The Sierra Club filed a Sept. 22 lawsuit at the U.S. District Court of the District of Columbia seeking to force the U.S. Environmental Protection Agency to write a Federal Implementation Plan for regional haze for the state of Louisiana that the lawsuit said should have been issued last year.
This is an action to compel EPA Administrator Gina McCarthy to perform a nondiscretionary duty mandated by the Clean Air Act (CAA), the lawsuit said. Effective Aug. 6, 2012, EPA disapproved, in part, revisions to Louisiana’s state implementation plan (SIP) for regional haze and interstate transport.
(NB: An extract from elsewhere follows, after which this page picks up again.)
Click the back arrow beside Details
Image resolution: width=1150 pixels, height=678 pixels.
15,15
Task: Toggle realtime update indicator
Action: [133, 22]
Within two years of that disapproval—no later than Aug. 6, 2014—EPA was required under the Clean Air Act to promulgate a FIP or approve a revised SIP that corrects the deficiencies in Louisiana’s plan.
“Louisiana has not corrected its deficient plan, the statutorily mandated two-year period has elapsed, and EPA has failed to issue a federal plan,” said the lawsuit. “To protect its members’ health and recreational interests, Sierra Club now seeks an order compelling EPA to perform its mandatory duty to promulgate a FIP for Louisiana that satisfies the requirements of the Clean Air Act’s visibility provisions.”
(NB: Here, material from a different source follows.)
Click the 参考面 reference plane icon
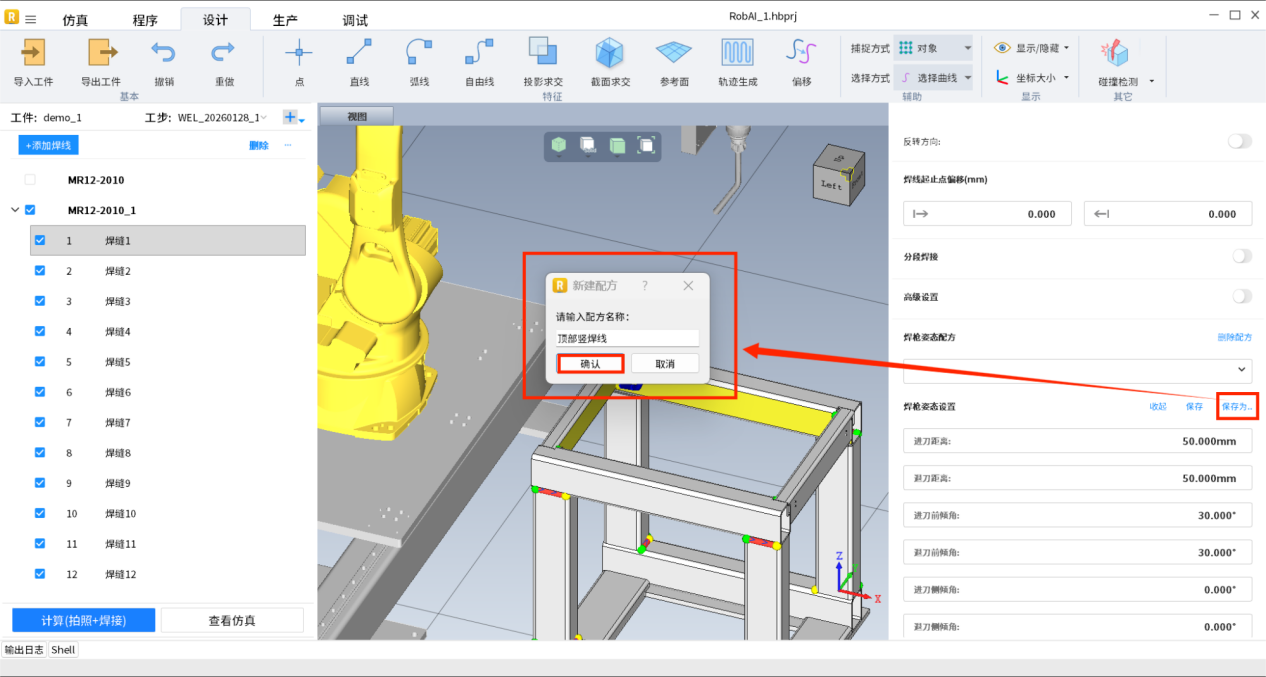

In its August 2012 decision, EPA found that Louisiana did not properly satisfy its obligation to require certain sources to install best available retrofit technology (BART) to reduce SO2, NOx, and other visibility-impairing pollution. As a result, EPA concluded that Louisiana would be required to reconsider whether reductions of SO2 from electricity generating units, whether subject to BART or not, are appropriate for ensuring reasonable progress toward the national visibility goal.
The lawsuit said that Louisiana has not submitted a revised regional haze plan since EPA’s disapproval decision.